[Stored records]
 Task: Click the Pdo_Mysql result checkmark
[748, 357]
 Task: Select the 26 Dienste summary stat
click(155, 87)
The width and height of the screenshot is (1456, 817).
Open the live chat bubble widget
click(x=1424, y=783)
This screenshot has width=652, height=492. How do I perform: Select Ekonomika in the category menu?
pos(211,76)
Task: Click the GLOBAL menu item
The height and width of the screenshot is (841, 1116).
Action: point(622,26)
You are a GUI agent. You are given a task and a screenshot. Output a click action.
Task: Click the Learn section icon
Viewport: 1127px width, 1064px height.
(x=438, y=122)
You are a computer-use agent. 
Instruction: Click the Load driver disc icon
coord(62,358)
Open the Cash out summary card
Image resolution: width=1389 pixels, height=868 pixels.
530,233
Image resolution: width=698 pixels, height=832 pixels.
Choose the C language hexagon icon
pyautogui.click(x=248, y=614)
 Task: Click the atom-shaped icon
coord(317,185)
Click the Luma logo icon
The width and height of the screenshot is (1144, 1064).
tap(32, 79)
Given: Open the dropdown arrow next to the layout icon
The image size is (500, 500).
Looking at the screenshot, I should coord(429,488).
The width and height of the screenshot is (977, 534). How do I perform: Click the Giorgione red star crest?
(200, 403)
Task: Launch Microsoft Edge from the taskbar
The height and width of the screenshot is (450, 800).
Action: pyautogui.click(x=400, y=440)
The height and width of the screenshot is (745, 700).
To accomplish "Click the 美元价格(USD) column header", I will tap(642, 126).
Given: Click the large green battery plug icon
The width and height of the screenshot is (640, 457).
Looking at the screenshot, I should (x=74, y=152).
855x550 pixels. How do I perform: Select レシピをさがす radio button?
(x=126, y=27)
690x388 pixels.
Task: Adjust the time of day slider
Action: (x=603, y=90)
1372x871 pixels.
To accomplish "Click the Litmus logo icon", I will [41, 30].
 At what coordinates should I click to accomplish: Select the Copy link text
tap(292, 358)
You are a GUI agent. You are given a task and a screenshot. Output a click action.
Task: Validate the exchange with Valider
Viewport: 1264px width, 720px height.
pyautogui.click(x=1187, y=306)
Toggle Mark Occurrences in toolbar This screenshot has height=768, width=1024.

▶ [Task statement]
Beginning at the opening line of the data, transcribe each line exactly until you reach the line with "Open the Cash out summary card", which you also include, and go no further.

▶ [Your response]
 Task: Click the Pdo_Mysql result checkmark
[748, 357]
 Task: Select the 26 Dienste summary stat
click(155, 87)
The width and height of the screenshot is (1456, 817).
Open the live chat bubble widget
click(x=1424, y=783)
This screenshot has width=652, height=492. How do I perform: Select Ekonomika in the category menu?
pos(211,76)
Task: Click the GLOBAL menu item
The height and width of the screenshot is (841, 1116).
Action: point(622,26)
You are a GUI agent. You are given a task and a screenshot. Output a click action.
Task: Click the Learn section icon
Viewport: 1127px width, 1064px height.
(x=438, y=122)
You are a computer-use agent. 
Instruction: Click the Load driver disc icon
coord(62,358)
Open the Cash out summary card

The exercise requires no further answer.